[Data supplied — start]
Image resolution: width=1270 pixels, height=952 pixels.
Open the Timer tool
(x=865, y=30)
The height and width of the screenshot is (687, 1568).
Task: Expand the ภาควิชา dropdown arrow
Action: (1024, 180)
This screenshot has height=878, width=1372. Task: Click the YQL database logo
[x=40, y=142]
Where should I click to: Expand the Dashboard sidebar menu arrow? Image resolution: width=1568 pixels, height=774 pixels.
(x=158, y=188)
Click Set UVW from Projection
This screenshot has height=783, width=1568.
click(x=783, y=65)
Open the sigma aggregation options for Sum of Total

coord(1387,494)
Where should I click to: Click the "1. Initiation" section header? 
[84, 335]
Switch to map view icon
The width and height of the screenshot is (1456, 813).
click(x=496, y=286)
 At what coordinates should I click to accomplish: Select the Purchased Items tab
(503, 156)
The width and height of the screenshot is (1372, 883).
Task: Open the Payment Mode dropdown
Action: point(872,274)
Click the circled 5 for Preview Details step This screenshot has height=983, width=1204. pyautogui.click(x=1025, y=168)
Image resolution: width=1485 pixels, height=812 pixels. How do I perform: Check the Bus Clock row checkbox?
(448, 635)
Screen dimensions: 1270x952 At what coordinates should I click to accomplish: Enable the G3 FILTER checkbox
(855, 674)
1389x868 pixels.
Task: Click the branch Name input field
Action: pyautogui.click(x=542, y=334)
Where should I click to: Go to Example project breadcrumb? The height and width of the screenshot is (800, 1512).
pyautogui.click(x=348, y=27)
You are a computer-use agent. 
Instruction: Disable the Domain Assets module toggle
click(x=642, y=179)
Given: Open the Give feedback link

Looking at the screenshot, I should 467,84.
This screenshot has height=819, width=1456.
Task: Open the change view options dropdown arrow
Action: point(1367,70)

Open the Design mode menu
[Data supplied — finish]
Brief => Would you set the entries down again, exactly as they were written?

Solution =>
Image resolution: width=1270 pixels, height=952 pixels.
Open the Timer tool
(x=865, y=30)
The height and width of the screenshot is (687, 1568).
Task: Expand the ภาควิชา dropdown arrow
Action: (1024, 180)
This screenshot has height=878, width=1372. Task: Click the YQL database logo
[x=40, y=142]
Where should I click to: Expand the Dashboard sidebar menu arrow? Image resolution: width=1568 pixels, height=774 pixels.
(x=158, y=188)
Click Set UVW from Projection
This screenshot has height=783, width=1568.
click(x=783, y=65)
Open the sigma aggregation options for Sum of Total

coord(1387,494)
Where should I click to: Click the "1. Initiation" section header? 
[84, 335]
Switch to map view icon
The width and height of the screenshot is (1456, 813).
click(x=496, y=286)
 At what coordinates should I click to accomplish: Select the Purchased Items tab
(503, 156)
The width and height of the screenshot is (1372, 883).
Task: Open the Payment Mode dropdown
Action: point(872,274)
Click the circled 5 for Preview Details step This screenshot has height=983, width=1204. pyautogui.click(x=1025, y=168)
Image resolution: width=1485 pixels, height=812 pixels. How do I perform: Check the Bus Clock row checkbox?
(448, 635)
Screen dimensions: 1270x952 At what coordinates should I click to accomplish: Enable the G3 FILTER checkbox
(855, 674)
1389x868 pixels.
Task: Click the branch Name input field
Action: pyautogui.click(x=542, y=334)
Where should I click to: Go to Example project breadcrumb? The height and width of the screenshot is (800, 1512).
pyautogui.click(x=348, y=27)
You are a computer-use agent. 
Instruction: Disable the Domain Assets module toggle
click(x=642, y=179)
Given: Open the Give feedback link

Looking at the screenshot, I should 467,84.
This screenshot has height=819, width=1456.
Task: Open the change view options dropdown arrow
Action: point(1367,70)

Open the Design mode menu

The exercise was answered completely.